My regular tripping and stumbling was down to MS related ‘drop foot’ and spasticity of my leg. At the end of a day, my muscle control of this foot is similar to flying a remote control plane that drifts out of range. You can see it, but nothing you do is going to move it.

So, from being a strong 6 foot 2, 17 stone man in the prime of his life, 10 months later I am walking short distances with a stick and currently shopping for a stair lift. My MS means I have a constant level of disability that is always progressing. My neurologist is surprised at the rate of deterioration but, as I said to him, I like to be different.

Having MS teaches you a lot about yourself, society, and the people around you. I am very lucky to have my partner Lynne who’s constant support and positivity is awe inspiring. My daughter and her three children are a constant reminder of what is important in life. NHS staff, including MS nurses and consultants, are frankly amazing. The support of certain friends has been invaluable. Knowing a builder who can fit handrails in your bathroom was a life saver, literally. The benefits system, speaking as a member of the self-employed community is, at best, a source of frustration and, at worst, not fit for purpose.

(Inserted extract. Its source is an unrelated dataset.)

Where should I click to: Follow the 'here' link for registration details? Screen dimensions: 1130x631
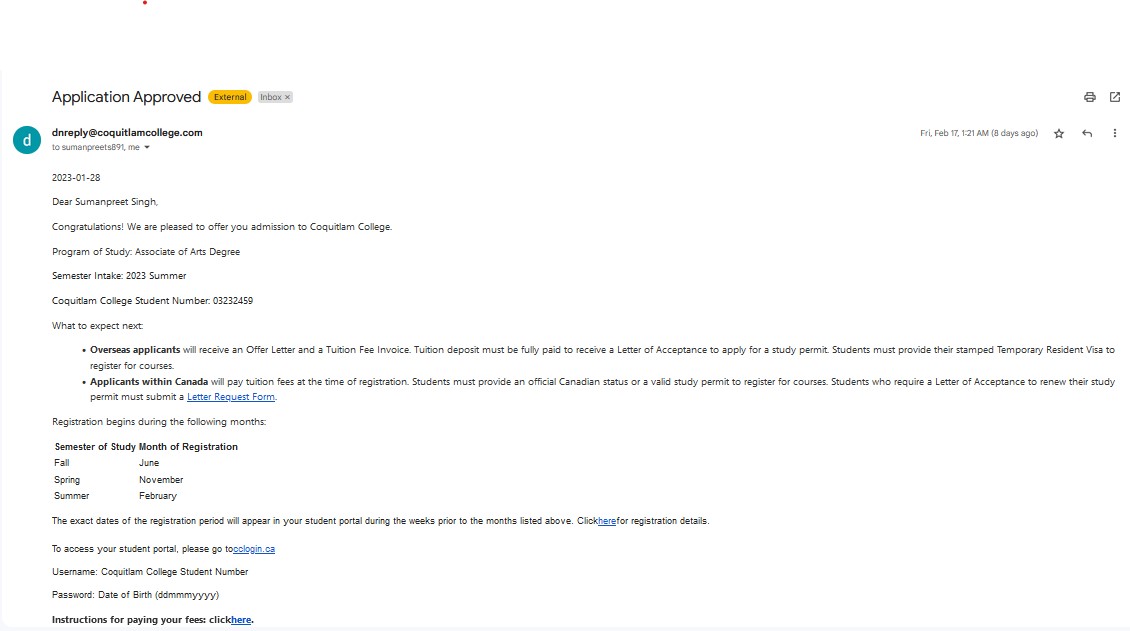607,521
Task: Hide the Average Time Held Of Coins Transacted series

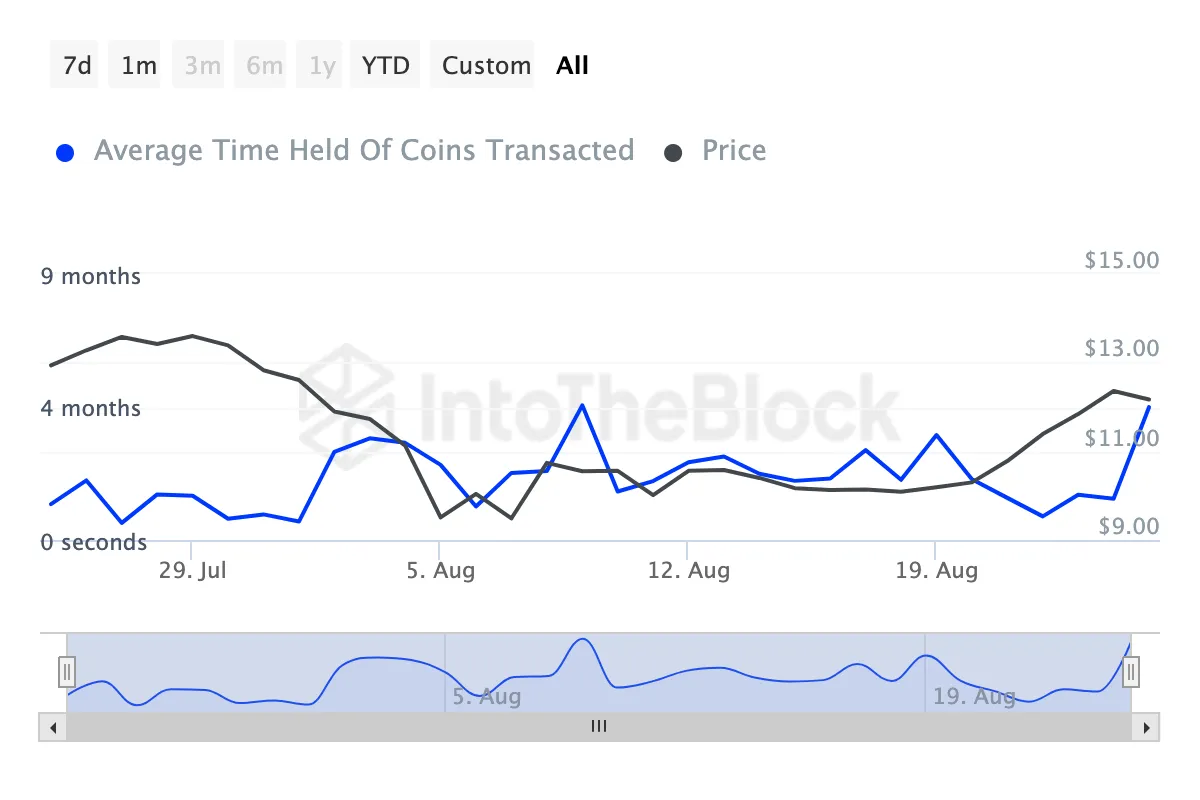Action: 364,151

So, some ideas for if you’ve been visited by the MS fairy:

  • Take your time to digest your diagnosis. You were fine the day before it so you're fine now
  • Get as much information as you can about your illness so you can self-manage and help the people who are helping you
  • The MS Trust is invaluable, as are MS nurses. Keep in touch with both
  • You may well feel desperate, ill, annoyed, tired, pain, frightened. This is normal
  • Some websites and or people will spout the most irritating drivel you can imagine. It’s very hard to consider physiotherapy when you can’t get down the stairs or out of bed
  • People do not know what you’re going through and will say inappropriate things. This is because they don’t understand what you’re going through. Either educate them or ignore them. Up to you
  • Don’t keep struggling with things. Struggle until you find something to make it easier. If it’s easier to walk with a stick, then walk with a stick
  • The Blue Badge scheme is a huge help. Get one
  • Tell people you have MS. I’m guessing, outwardly you generally look OK. People don’t help people who look OK. If your legs hurt, or you can’t walk as fast as your companions, speak up. Those people that slow down are your real friends.